BackgroundThe leukodystrophies are a group of disorders that selectively involve degeneration of the white matter of the central nervous system. Recent discoveries in genetics have expanded our knowledge of hereditary leukodystrophies. We aimed to investigate the phenotypic spectrum of leukodystrophy genes without selection bias, thereby expanding the genotype–phenotype correlation. Methods18 patients with adult-onset, undiagnosed leukodystrophy were analysed with focused exome sequencing (SureSelect Focused Exome, Agilent Technologies, Santa Clara CA, USA). Suspected mutations were subsequently confirmed by Sanger sequencing. FindingsWe made a genetic diagnosis in six cases. Interestingly, in this adult-onset cohort, only one individual was found to have a mutation in an autosomal dominant gene (CSF1R) with the remainder with homozygous or compound heterozygous variants in the following autosomal recessive genes: POLR3A, EIF2B5, DARS2, MRPS22, and TREM2. No gene was responsible for more than one case, reflecting the extreme clinical and genetic heterogeneity of adult-onset leukodystrophy.

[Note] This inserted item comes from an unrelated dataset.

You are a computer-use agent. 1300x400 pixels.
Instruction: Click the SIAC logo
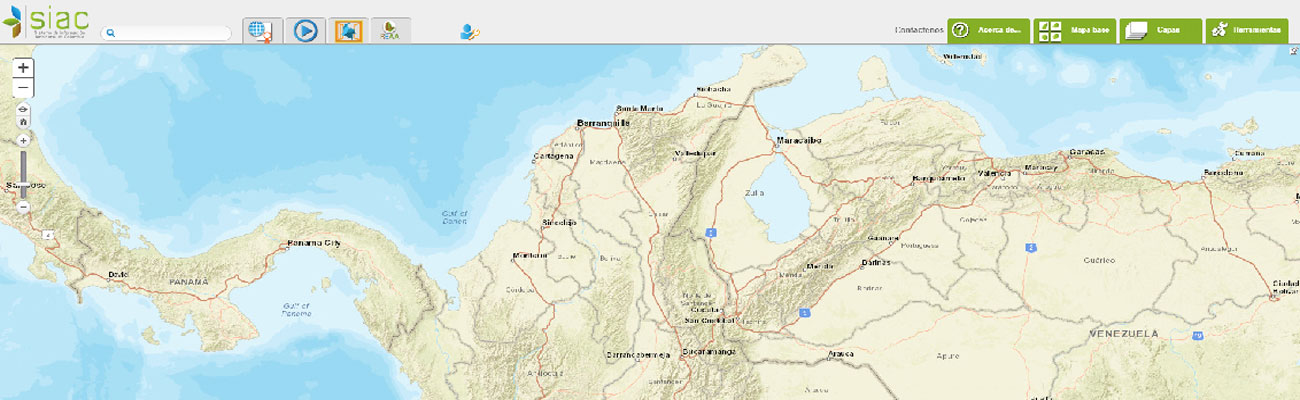tap(47, 22)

These genes are responsible for mitochondrial health, RNA transcription, and microglial signalling. InterpretationFocused exome sequencing is a non-hypothesis driven approach allowing for association of clinical phenotype with otherwise unsuspecting molecular pathways. It is a cost-effective method that should be considered early in the diagnostic process, avoiding time and money spent on other more invasive investigations. This is of paramount importance for the patient in terms of early treatment and appropriate genetic counselling. FundingNational Institute for Health Research, Leonard Wolfson Experimental Neurology Centre.